Cleaning and disinfection leads to obesity in children


Among all the science fiction authors only H. G. Wells, as I recall, came close to the simple assumption: no evil alien race, no “intellects vast and cool and unsympathetic” will ever colonize Earth as no alien is prepared to our planetary micro- and macro-biological microcosm. We can speculate that the opposite is also true: we will never land on any other inhabited planet without poisoning ourself with their flora and fauna, which will be deadly for us. It is really surprising that humanity is spending a lot of money to get into this exact situation… on the Mother Earth. No wonder it will have the devastating effects on our health, even if we do not fully succeed in alienating from the microcosm of the planet.

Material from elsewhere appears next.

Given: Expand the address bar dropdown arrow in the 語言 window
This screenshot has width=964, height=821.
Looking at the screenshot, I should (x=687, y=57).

Canadian research project SyMBIOTA has examined the data from comprehensive Canadian Healthy Infant Longitudinal Development (CHILD) archive to determine statistically and semantically important links between the use of household disinfection and gut microbiota of the infant residents. Furthermore researches used the data set to find the correlation of Body Mass Index (BMI) and the disinfectant and clearing products, Canadian Medical Association Journal reports.

It was discovered that disinfection has been altering gut microbiota of the infants. The reason is predictable as antibacterial cleaning products have different potency against different species of gut flora. No, there is no need to actually digest cleaning product to shift the balance in gut flora as gut flora in infants is based on what they get from the exterior. Could exterior flora be altered so will be gut microbiota of resident toddlers.

As a result of intensive disinfection levels of Haemophilus and Clostridium got lowered while Lachnospiraceae has flourished. By yet not determined mechanisms that probably led to changes in the digestion tract of the babies and eventually led to higher BMI. The link is clear and the data set is sufficient.

The other important result of the study is proving that ‘eco-friendly’ cleaning products are not scam after all. Households where eco-friendly products were used perform significantly better, with microbiota in balance and the BMI of toddlers are registered at statistically observable lower level.

This research, while scientifically insufficient may be very useful. There is no need to go to war with the own planet by unleashing chlorine, acids and bases on the surrounding under the disguise of keeping things clean ‘for babies’. It is important that toddler will get accommodated to surrounding flora and fauna. It is important to supply the new human being with the right, balanced starter kit of bacteria and not to intervene in this balance roughly.